From 1853 to 1909, city directories cn be searched by name only. Beginning in 1910, city directories can be searched by name and by street address. City Directories before 1963 did not cover the entire county but did extend beyond the official city limits.

Maps:

The Metro Archives houses the 1871 Map of Davidson County, 1877 Map of Nashville, 1889 Atlas, 1908 Engineers Map, 1919 County Road Map, and Sanborn Insurance Maps. The 1889 and 1908 maps and the Sanborn maps show footprints of existing buildings.

Plat Books:

Plat books show subdivisions of property. The earliest Register's Office book in Metro Archives holdings dates to 1855. Metro Archives has plats continuing through the late 1990s. Subdivision plats are dated and contain property dimensions and building footprints. An abstract of any lot in your subdivision may give you a history of the property before the division.

Tennessee Title Company Abstracts, 1915-1940:

The Tennessee Title Company Abstracts were transferred to Metro Archives by the Tennessee State Library and Archives. The abstracts trace property ownership back for several generations. Copies of early deeds, last wills and testaments, and property plats are often included.

Denis Title Abstracts, 1900-1945:

This small collection of abstracts traces property ownership back for several generations. Copies of early deeds, last wills and testaments, and property plats are often included.

Wills and Estate Records:

Property is sometimes transferred by a bequest found in a will or distributed in the settlement of an estate.

Tax Records:

The Metro Archives has limited tax records from 1890 to 1904. The Tennessee State Library and Archives has some tax regords from 1948 and before. For information on more recent records, contact the Assessor of Property Office.

Chancery Court Records

Property information can be found in minute books, case files, and plan books. Chancery is an equity court and cases concerning the division of estates and property are often heard there. Plan books and sometimes case files have plats of property, which can include building footprints.

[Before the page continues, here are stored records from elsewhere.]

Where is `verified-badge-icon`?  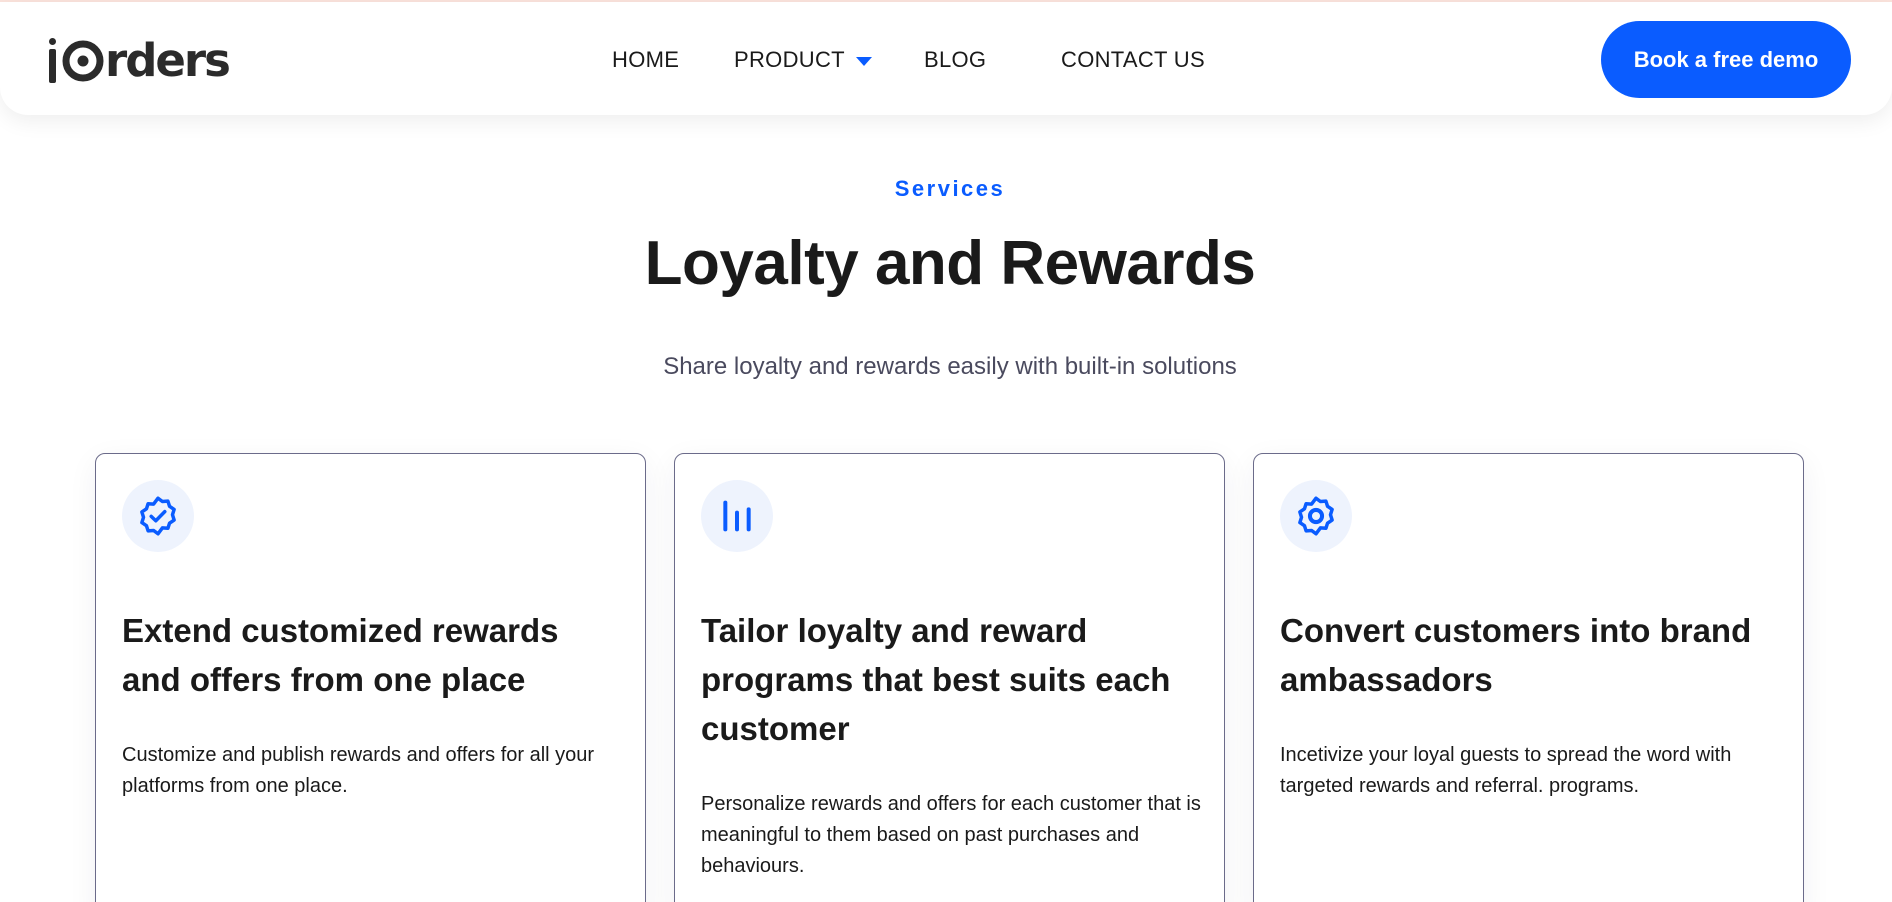 verified-badge-icon is located at coordinates (158, 516).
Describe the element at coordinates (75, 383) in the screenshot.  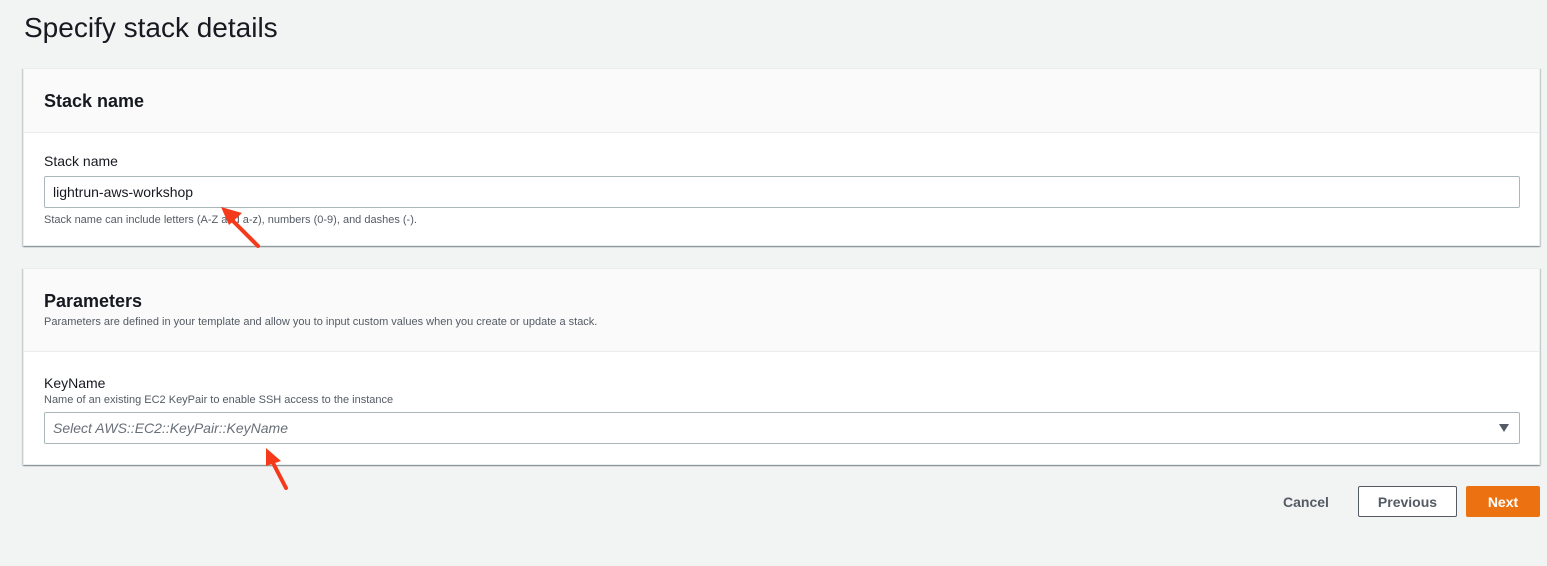
I see `keyname-label: KeyName` at that location.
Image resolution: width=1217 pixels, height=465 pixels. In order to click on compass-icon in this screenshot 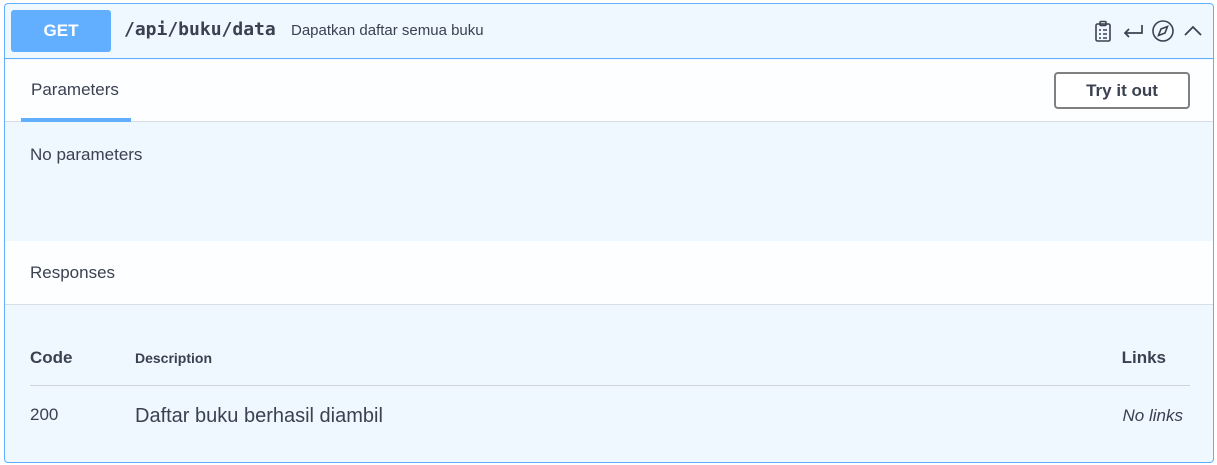, I will do `click(1163, 31)`.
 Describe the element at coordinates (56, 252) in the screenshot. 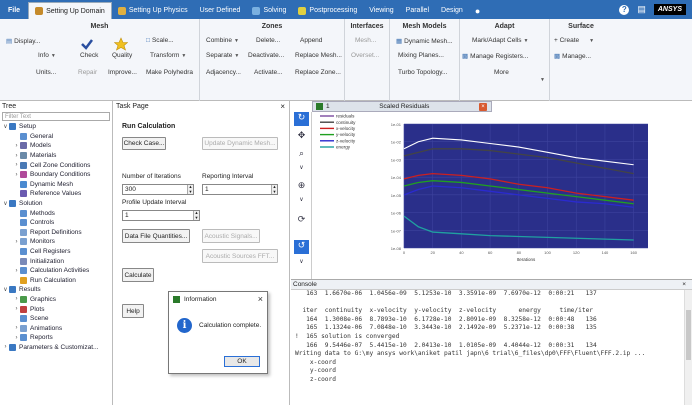

I see `tree-item: Cell Registers` at that location.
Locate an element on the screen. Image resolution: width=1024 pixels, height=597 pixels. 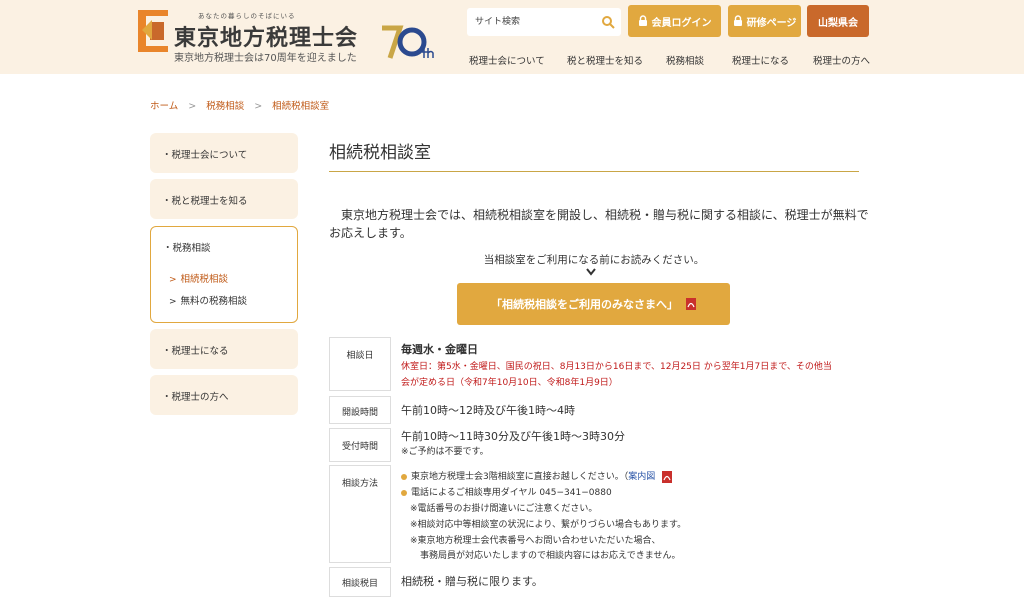
tax-subject: 相続税・贈与税に限ります。 is located at coordinates (472, 582).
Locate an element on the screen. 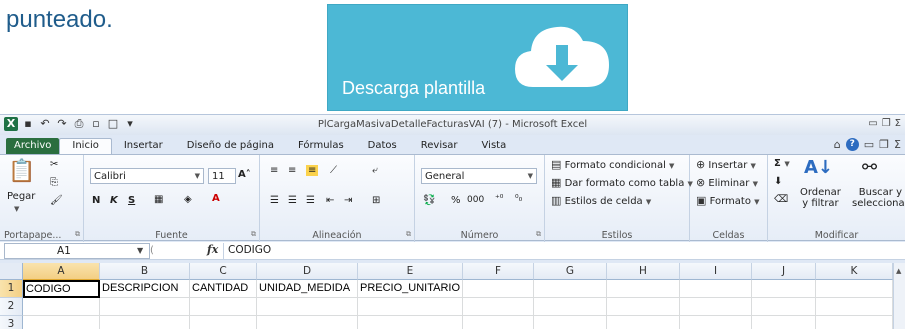 The image size is (905, 329). cell-i1 is located at coordinates (716, 289).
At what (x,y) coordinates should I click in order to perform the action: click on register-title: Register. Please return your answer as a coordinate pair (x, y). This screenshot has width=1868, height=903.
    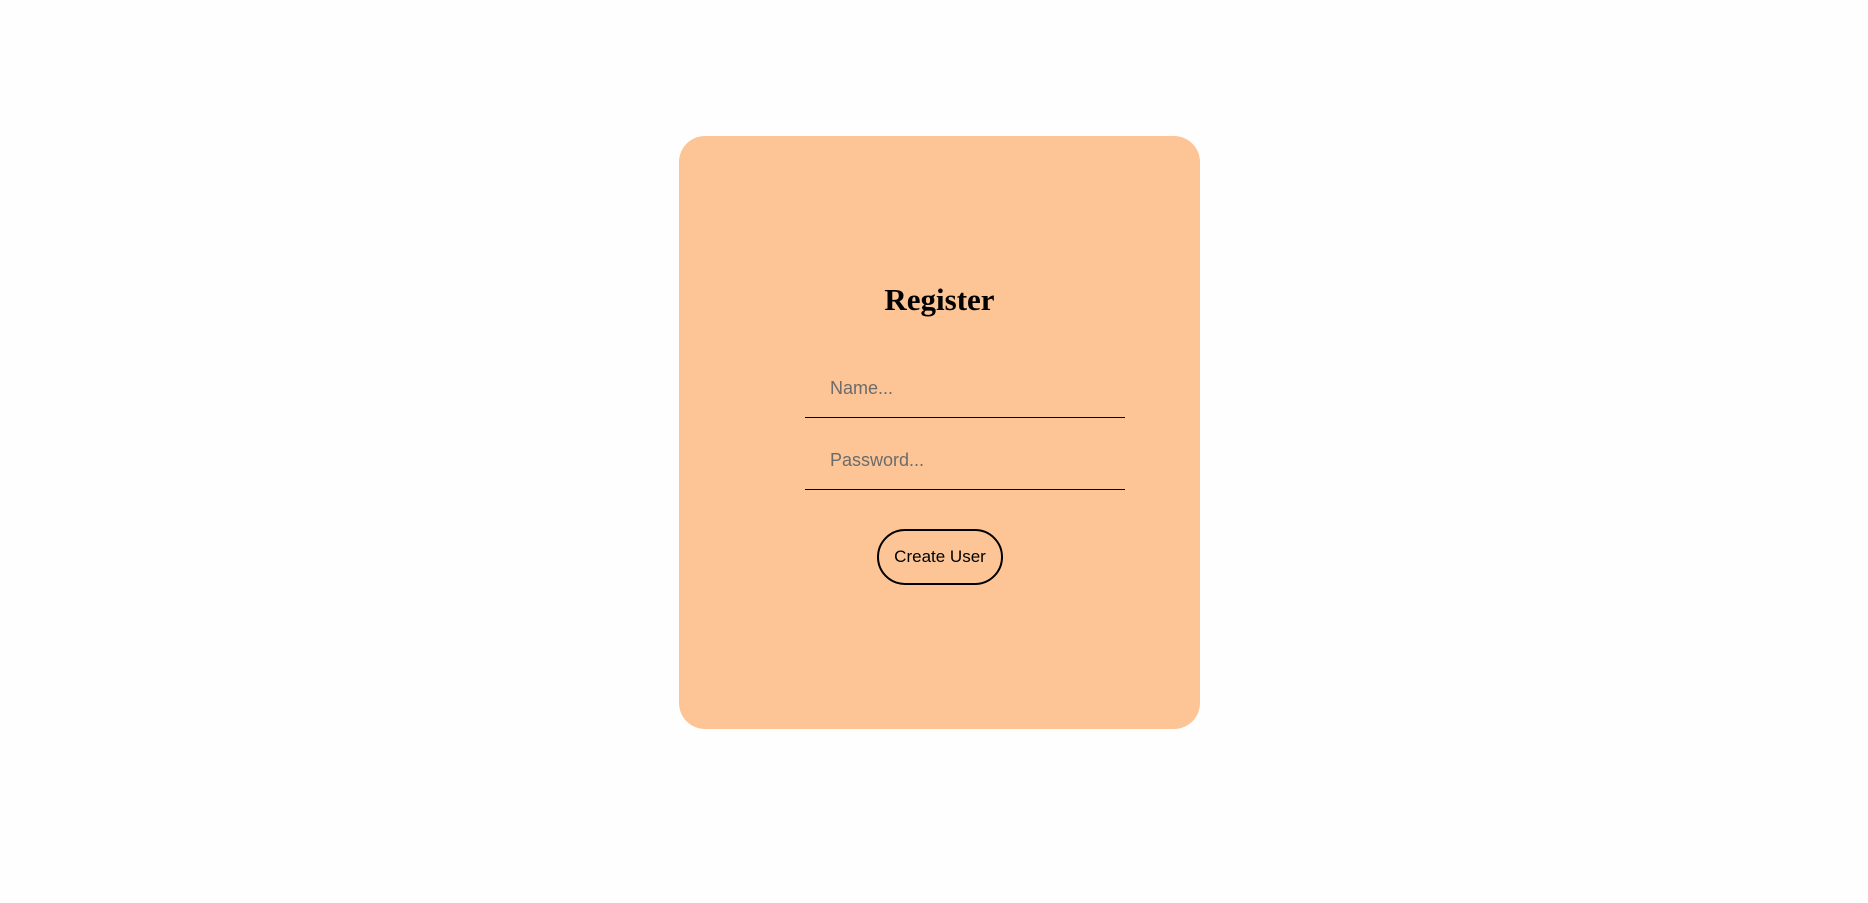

City of Nashville Annual Reports

These reports can be used to research 1892-1893 building permits. Building permits for Nashville are kept only for a span of a few years and then are destroyed. The 1892 and 1893 permits survive because they were published in the annual reports.

Vertical Files:

Specific Areas, Buildings, Past Buildings, Homes, Churches, Businesses, and Surnames. These files contain clippings from Nashville newspapers and magazines, as well as other published and unpublished material submitted to the Archives.

Collections

Collections donated to Metro Archives by other Metro departments and individuals, such as the Metropolitan Development and Housing Agency, the Judi Wells East Nashville Collection, and the John Connelly Germantown Collection, all include research on specific neighborhoods, homes, churches, schools, and other buildings.

Publications:

Neighborhood, Building, and Communitiy Histories contain information on houses and buildings and often include photographs.

Photographs:

Metro Archives has several photographic collections. The largest, consisting of more than several thousand negatives and several hundred prints, is primarily the work of the city-employed photographers between 1945 and 1985. Other collections which contain photographs of buildings and street scenes are the Bainbridge Collection, the Creighton Collection, the MDHA Photograph Collection, and the Thuss Collection.

Neighbors and Neighborhood Associations:

Ask neighbors what they know about your house, previous owners and the history of your neighborhood. Try to contact previous owners. They may know the history of the house and may have old photographs to share.